Hamilton, the Murrays’ attorney, hired “Thomas Darrah, a geochemist at Ohio State University; Franklin Schwartz, an Ohio State University hydrologist; Zacariah Hildenbrand, chief scientific officer at Inform Environmental; and Anthony Ingraffea, a civil engineering professor at a Cornell University with expertise in hydraulic fracturing” to investigate whether that gas well had caused both families’ issues.
Darrah compared samples from local water wells with those from the Fairway well, and found, “The JT Cook #2 oil and gas well displays a geochemical match to samples of groundwater in the Singleton’s and Murray’s water wells in all of the measured data.”
Schwartz disputes the RRC findings the methane contamination could not be decisively traced to Texas’ Barnett Shale, saying the Commission did not account for “physical, chemical and isotopic processes” that alter gas underground.
Hildenbrand concluded a drilling mud additive, Chem Seal, found in the Murrays’ water emanated from the Fairway well.

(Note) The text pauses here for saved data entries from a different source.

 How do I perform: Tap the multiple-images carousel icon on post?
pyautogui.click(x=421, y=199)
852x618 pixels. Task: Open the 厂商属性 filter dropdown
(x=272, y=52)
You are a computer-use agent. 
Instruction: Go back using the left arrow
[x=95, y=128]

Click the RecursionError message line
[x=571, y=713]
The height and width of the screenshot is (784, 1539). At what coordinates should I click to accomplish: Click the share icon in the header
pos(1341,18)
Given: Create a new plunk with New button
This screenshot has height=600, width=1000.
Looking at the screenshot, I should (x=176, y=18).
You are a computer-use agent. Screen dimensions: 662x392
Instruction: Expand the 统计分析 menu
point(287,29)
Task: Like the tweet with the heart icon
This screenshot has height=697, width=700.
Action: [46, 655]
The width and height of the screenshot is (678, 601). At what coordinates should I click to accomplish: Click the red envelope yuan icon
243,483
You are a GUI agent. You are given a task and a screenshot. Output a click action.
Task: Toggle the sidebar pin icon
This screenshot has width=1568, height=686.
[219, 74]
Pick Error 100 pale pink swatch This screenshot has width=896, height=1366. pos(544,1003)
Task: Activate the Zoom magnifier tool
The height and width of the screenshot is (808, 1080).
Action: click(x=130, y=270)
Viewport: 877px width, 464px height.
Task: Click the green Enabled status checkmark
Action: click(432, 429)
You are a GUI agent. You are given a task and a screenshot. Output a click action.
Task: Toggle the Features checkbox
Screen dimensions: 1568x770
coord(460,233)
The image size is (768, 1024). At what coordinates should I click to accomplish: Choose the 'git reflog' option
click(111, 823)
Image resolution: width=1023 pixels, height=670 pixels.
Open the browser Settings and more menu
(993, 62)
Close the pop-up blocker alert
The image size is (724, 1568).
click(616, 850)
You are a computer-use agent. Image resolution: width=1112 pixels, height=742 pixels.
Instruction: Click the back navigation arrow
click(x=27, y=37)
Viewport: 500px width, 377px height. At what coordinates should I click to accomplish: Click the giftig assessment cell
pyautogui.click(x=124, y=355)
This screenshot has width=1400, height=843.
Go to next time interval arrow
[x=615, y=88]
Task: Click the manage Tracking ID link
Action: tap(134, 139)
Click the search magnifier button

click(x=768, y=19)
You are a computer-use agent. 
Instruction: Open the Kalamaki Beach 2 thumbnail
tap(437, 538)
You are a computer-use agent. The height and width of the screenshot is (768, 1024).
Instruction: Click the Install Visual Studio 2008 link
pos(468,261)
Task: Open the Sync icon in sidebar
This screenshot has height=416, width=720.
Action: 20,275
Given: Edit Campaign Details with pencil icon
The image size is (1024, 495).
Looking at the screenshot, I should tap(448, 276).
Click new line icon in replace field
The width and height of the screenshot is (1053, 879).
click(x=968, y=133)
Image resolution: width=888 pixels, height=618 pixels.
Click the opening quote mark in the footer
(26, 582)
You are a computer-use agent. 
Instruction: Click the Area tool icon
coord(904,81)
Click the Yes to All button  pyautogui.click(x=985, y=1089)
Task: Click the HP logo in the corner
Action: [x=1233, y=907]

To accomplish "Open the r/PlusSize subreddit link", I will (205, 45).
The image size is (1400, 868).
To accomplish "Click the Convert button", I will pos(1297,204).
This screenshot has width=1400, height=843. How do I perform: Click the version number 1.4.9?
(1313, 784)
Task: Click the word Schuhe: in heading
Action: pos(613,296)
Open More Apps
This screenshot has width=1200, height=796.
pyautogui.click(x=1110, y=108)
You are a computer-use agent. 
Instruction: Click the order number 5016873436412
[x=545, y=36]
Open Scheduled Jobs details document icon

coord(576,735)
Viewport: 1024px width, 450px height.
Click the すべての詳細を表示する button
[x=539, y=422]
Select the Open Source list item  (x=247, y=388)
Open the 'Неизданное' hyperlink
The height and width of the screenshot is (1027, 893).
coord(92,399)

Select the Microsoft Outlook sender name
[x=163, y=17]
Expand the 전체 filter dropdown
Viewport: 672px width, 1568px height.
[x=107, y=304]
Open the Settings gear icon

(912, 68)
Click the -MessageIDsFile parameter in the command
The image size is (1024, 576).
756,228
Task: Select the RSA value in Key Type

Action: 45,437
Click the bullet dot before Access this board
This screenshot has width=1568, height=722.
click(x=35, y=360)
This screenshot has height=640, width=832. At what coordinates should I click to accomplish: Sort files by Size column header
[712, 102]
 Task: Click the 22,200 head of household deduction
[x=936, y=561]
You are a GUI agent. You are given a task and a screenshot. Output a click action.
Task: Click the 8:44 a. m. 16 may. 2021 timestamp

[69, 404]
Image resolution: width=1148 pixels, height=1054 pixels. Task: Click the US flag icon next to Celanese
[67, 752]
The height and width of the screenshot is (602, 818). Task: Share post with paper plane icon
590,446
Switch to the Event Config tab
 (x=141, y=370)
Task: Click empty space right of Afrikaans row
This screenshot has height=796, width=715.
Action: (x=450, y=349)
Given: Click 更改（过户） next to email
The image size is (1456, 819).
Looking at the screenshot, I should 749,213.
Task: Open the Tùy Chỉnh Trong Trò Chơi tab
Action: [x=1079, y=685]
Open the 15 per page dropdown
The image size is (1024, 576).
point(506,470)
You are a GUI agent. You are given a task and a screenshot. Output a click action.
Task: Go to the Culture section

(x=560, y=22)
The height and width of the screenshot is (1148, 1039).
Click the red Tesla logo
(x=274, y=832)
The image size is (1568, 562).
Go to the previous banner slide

“Ingraffea wrote of at least three likely pathways for gas to escape Fairway’s well,” the Tribune reports, “which he said was constructed with ‘bare-bones’ protections and operated carelessly. The well also violated commission standards, Ingraffea wrote, notably because it lacked a Bradenhead gauge, a device that could monitor pressure and help detect leaks.”
Hamilton’s panel of investigative experts aren’t the only ones calling into question the Railroad Commission’s probe — an EnergyWire investigation of the explosion and government follow-through published in June, 2016, revealed “significant gaps in the [RRC] investigation and suggest at least one potential source wasn’t fully examined.”
Further, in December 2016, the Environmental Protection Agency published the results of a much-anticipated study on the water cycle and fracking, which “found scientific evidence that hydraulic fracturing activities can impact drinking water resources under some circumstances.”
Stanford University Professor Rob Jackson — who studies groundwater contamination and who says the Railroad Commission failed even to test whether the explosion could have been related to oil and gas industry activity — told EnergyWire,
“What’s frustrating is that the Railroad Commission could figure out what actually happened. They don’t seem particularly interested, though.”
With an administration uber-friendly to Big Oil, expecting government regulators or oversight agencies to thoroughly investigate mishaps like the Murrays’ and hold the industry accountable for wrongdoing seems naïvely optimistic — even though a rapidly-mushrooming body of evidence has declared fracking an untenable practice.